Begin the copy at the line containing "Given: Open the browser three-dot menu" in the data below and end it at the line containing "Viewport: 377px width, 306px height.", keeping each line exact and leaving out pictures.
= = = = =
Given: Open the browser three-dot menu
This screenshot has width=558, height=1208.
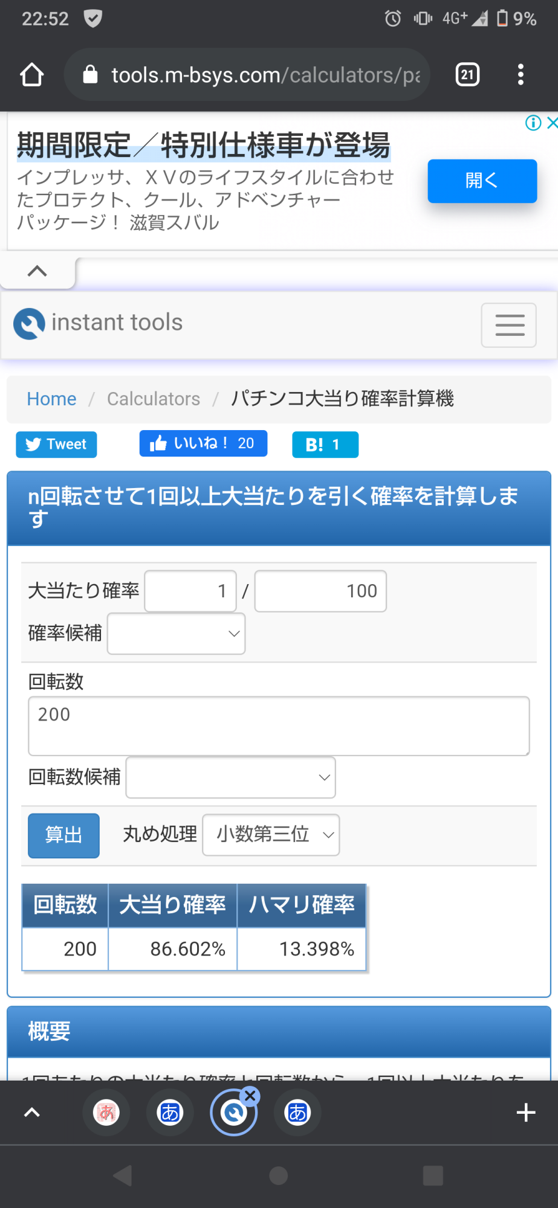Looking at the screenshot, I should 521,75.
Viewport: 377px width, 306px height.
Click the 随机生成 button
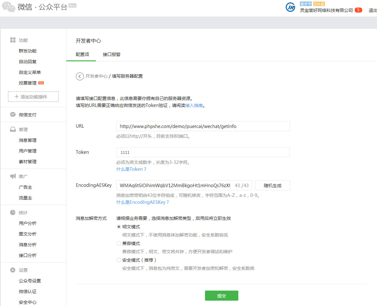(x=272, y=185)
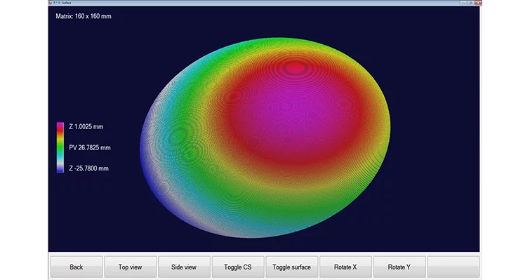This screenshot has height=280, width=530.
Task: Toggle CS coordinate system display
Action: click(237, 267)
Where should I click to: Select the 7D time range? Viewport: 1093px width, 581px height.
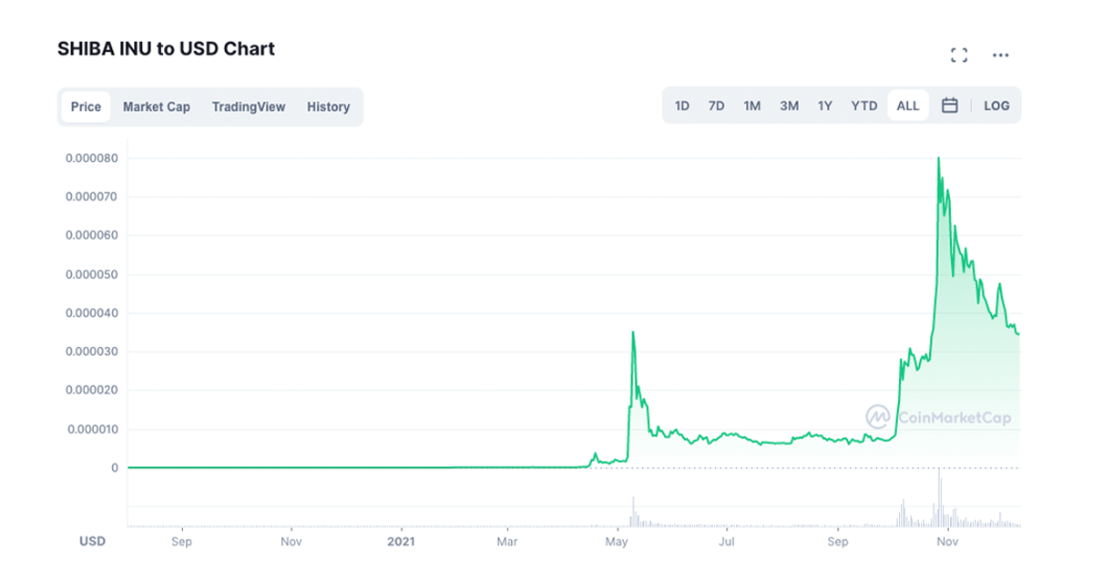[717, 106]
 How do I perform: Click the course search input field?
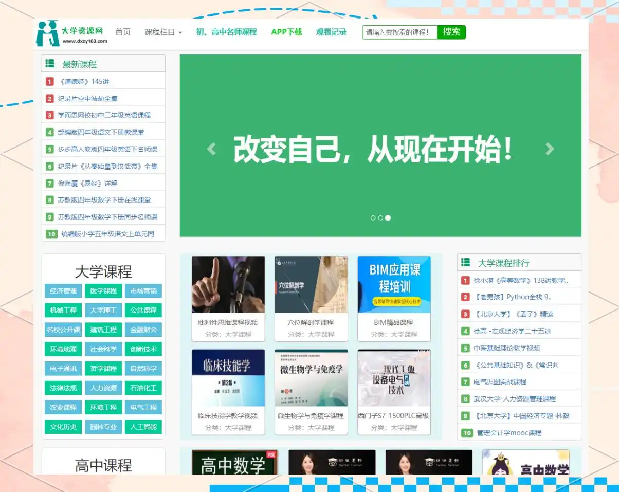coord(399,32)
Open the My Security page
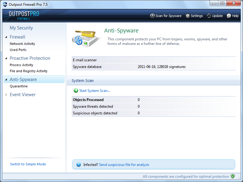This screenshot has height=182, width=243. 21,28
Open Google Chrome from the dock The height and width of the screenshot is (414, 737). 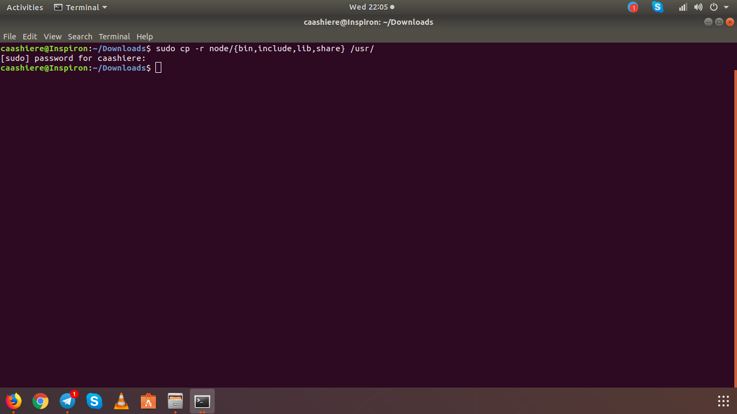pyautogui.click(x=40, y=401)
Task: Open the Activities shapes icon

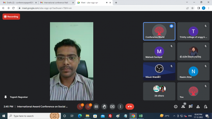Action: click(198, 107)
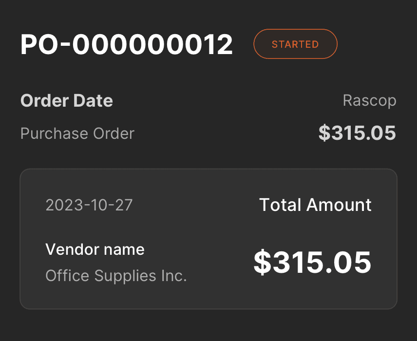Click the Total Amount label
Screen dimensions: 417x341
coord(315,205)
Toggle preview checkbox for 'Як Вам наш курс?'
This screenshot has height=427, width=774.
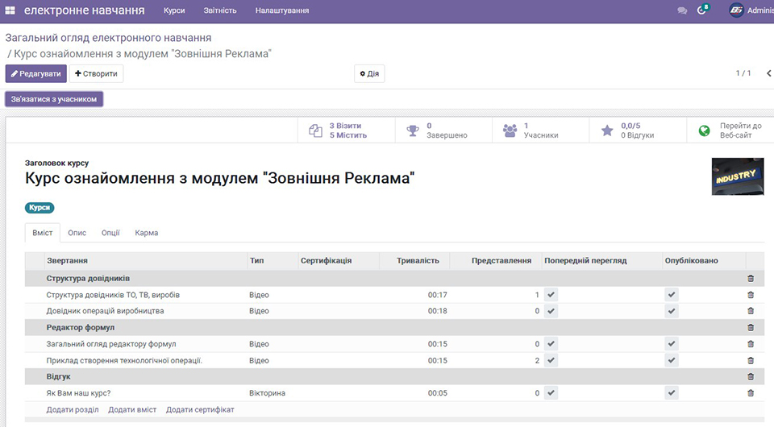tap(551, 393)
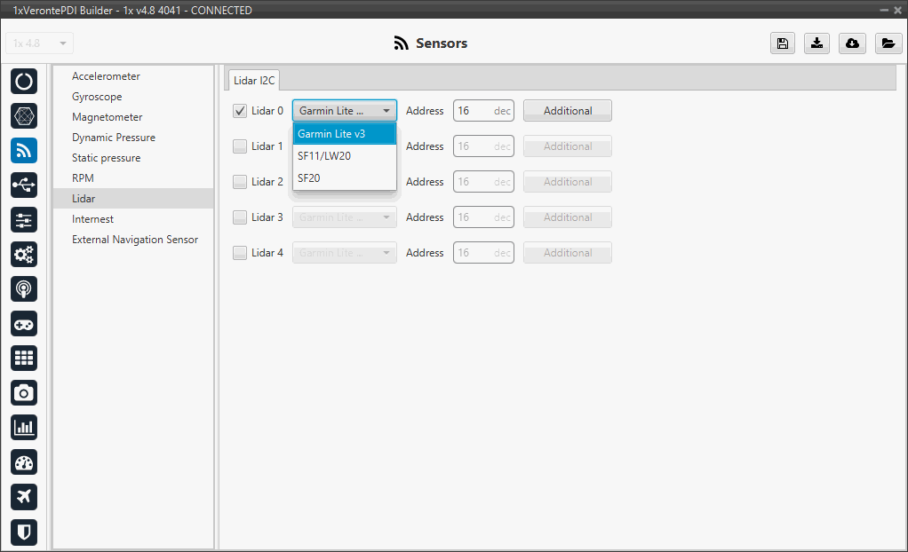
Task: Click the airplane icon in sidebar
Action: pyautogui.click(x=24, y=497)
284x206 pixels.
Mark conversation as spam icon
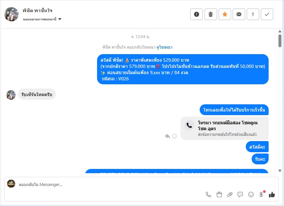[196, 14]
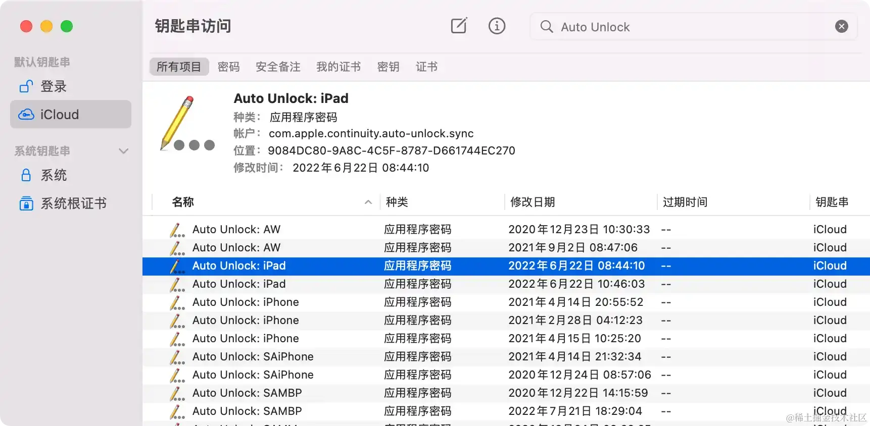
= = = = =
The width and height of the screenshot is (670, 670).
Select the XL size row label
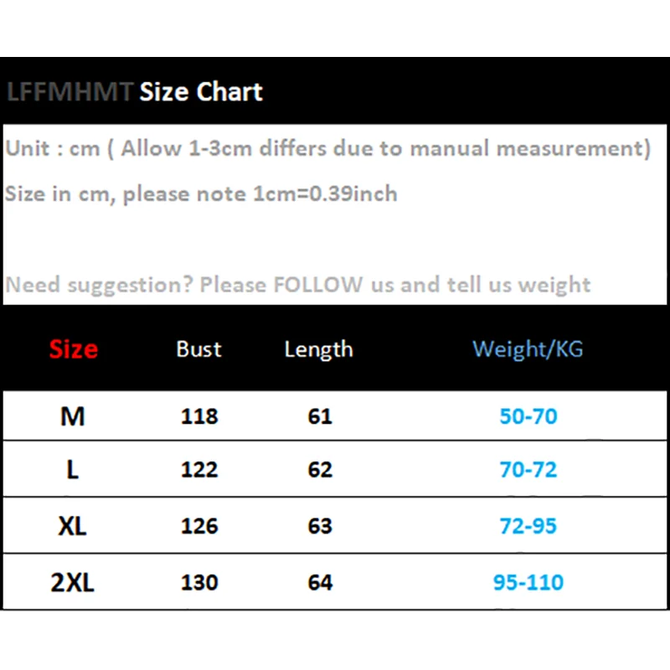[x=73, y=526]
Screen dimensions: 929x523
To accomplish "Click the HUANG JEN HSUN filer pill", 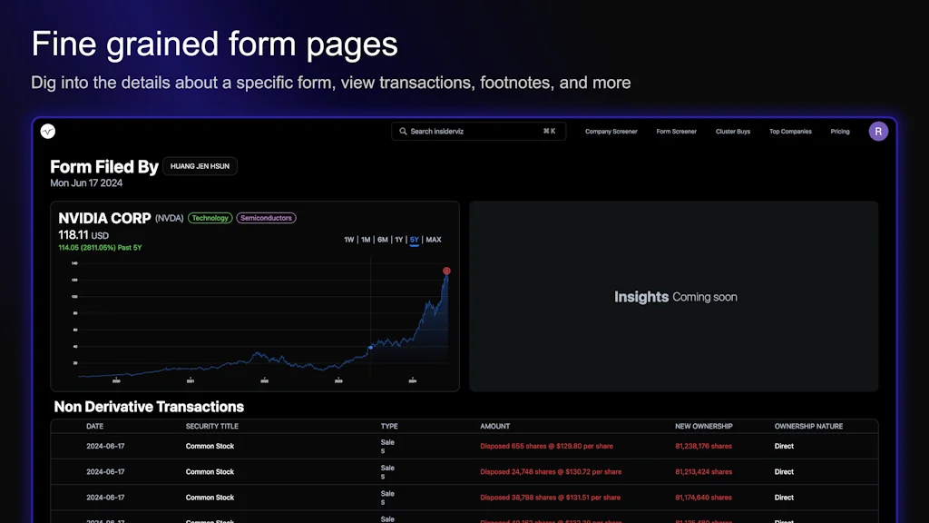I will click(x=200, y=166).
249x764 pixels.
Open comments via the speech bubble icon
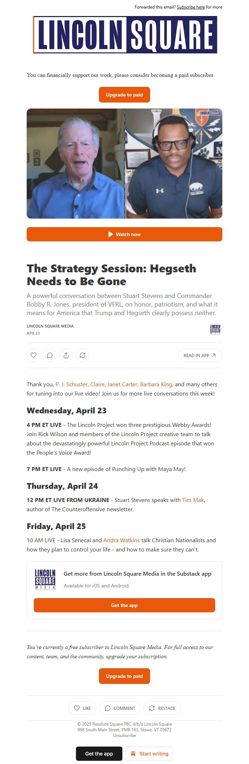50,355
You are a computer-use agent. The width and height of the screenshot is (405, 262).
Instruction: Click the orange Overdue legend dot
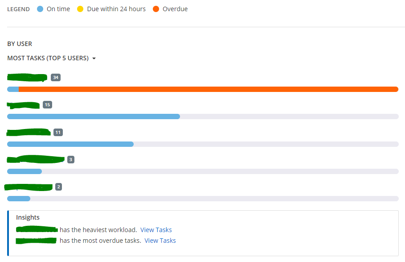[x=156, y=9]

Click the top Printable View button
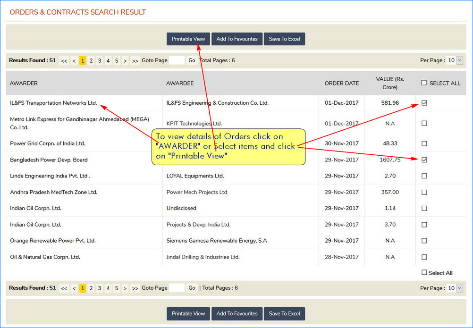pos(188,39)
= = = = =
• _Reply to the exercise_:
Given: Open the browser three-dot menu
This screenshot has width=558, height=1208.
Looking at the screenshot, I should 521,75.
Viewport: 377px width, 306px height.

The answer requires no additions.